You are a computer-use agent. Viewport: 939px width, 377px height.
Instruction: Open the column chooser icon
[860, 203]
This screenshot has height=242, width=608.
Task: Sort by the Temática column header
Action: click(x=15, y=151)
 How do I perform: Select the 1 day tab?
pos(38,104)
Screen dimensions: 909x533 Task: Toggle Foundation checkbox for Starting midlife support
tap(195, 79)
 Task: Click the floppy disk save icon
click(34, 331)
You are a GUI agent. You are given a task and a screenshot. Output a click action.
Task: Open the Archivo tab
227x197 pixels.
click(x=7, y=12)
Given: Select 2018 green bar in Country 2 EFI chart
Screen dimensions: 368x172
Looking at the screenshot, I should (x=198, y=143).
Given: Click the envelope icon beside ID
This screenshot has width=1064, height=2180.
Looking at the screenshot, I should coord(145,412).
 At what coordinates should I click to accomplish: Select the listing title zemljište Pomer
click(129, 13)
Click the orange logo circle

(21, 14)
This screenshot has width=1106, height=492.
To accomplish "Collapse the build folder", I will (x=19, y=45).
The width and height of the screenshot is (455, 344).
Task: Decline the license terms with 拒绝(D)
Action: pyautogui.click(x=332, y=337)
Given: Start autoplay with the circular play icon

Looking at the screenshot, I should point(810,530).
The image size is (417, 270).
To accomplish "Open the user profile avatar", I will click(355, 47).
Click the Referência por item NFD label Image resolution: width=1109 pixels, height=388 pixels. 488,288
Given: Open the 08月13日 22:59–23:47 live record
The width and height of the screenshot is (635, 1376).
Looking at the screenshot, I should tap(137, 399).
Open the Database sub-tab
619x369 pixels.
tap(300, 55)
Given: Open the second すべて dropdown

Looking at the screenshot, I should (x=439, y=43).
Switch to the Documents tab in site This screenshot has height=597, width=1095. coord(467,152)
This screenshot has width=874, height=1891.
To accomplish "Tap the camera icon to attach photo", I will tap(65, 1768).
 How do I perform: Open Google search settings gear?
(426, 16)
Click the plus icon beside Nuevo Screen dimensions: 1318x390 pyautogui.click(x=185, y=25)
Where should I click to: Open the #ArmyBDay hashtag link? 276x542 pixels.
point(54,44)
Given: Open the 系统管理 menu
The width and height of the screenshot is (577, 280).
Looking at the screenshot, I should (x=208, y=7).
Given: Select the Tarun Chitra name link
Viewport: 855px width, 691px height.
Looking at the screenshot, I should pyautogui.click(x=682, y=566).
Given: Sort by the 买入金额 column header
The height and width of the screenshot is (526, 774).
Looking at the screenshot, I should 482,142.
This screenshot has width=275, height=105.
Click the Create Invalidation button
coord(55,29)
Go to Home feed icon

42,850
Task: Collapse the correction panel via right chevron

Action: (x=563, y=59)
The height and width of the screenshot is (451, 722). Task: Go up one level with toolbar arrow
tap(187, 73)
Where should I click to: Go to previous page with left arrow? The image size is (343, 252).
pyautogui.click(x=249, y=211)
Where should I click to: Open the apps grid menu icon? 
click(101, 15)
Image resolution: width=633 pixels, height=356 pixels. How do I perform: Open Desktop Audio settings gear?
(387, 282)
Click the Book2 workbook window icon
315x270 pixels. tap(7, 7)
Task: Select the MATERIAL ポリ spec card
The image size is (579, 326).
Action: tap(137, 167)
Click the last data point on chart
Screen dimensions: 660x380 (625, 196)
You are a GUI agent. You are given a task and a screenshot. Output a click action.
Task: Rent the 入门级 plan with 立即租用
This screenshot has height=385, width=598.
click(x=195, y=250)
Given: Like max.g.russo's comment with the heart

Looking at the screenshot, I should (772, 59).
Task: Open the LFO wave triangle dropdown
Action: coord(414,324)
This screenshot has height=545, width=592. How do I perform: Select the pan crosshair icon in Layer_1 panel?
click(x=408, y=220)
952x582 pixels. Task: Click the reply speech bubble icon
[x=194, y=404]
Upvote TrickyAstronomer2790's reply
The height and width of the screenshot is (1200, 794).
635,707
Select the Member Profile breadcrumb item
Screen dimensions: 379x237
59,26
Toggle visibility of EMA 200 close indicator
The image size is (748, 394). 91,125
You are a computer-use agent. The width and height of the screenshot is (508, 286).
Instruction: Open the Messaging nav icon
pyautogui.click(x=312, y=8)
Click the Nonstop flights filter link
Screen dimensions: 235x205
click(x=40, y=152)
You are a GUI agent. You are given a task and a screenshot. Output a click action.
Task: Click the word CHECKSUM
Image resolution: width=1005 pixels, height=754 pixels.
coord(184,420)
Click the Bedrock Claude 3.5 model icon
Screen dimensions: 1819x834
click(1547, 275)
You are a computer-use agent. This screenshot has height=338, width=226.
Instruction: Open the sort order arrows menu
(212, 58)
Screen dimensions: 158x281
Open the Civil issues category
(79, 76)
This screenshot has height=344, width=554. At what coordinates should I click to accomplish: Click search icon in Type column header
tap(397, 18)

TASK STATEMENT
Everything from the first line above up to and including the line that contains "Task: Open the Archivo tab" should be printed exactly; please print only that.

RESULT OF THE EXERCISE
You are a computer-use agent. Viewport: 939px width, 377px height.
Instruction: Open the column chooser icon
[860, 203]
This screenshot has height=242, width=608.
Task: Sort by the Temática column header
Action: click(x=15, y=151)
 How do I perform: Select the 1 day tab?
pos(38,104)
Screen dimensions: 909x533 Task: Toggle Foundation checkbox for Starting midlife support
tap(195, 79)
 Task: Click the floppy disk save icon
click(34, 331)
You are a GUI agent. You are given a task and a screenshot. Output a click action.
Task: Open the Archivo tab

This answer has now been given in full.